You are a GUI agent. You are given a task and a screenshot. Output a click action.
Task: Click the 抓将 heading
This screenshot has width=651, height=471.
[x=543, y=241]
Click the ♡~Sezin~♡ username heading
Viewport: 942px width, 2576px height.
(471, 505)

▬▬▬

Copy the listing above. Match every line exactly.

You are a GUI agent. You are given a task and a screenshot. Output a click action.
Task: Click the 抓将 heading
This screenshot has width=651, height=471.
[x=543, y=241]
Click the ♡~Sezin~♡ username heading
Viewport: 942px width, 2576px height.
(471, 505)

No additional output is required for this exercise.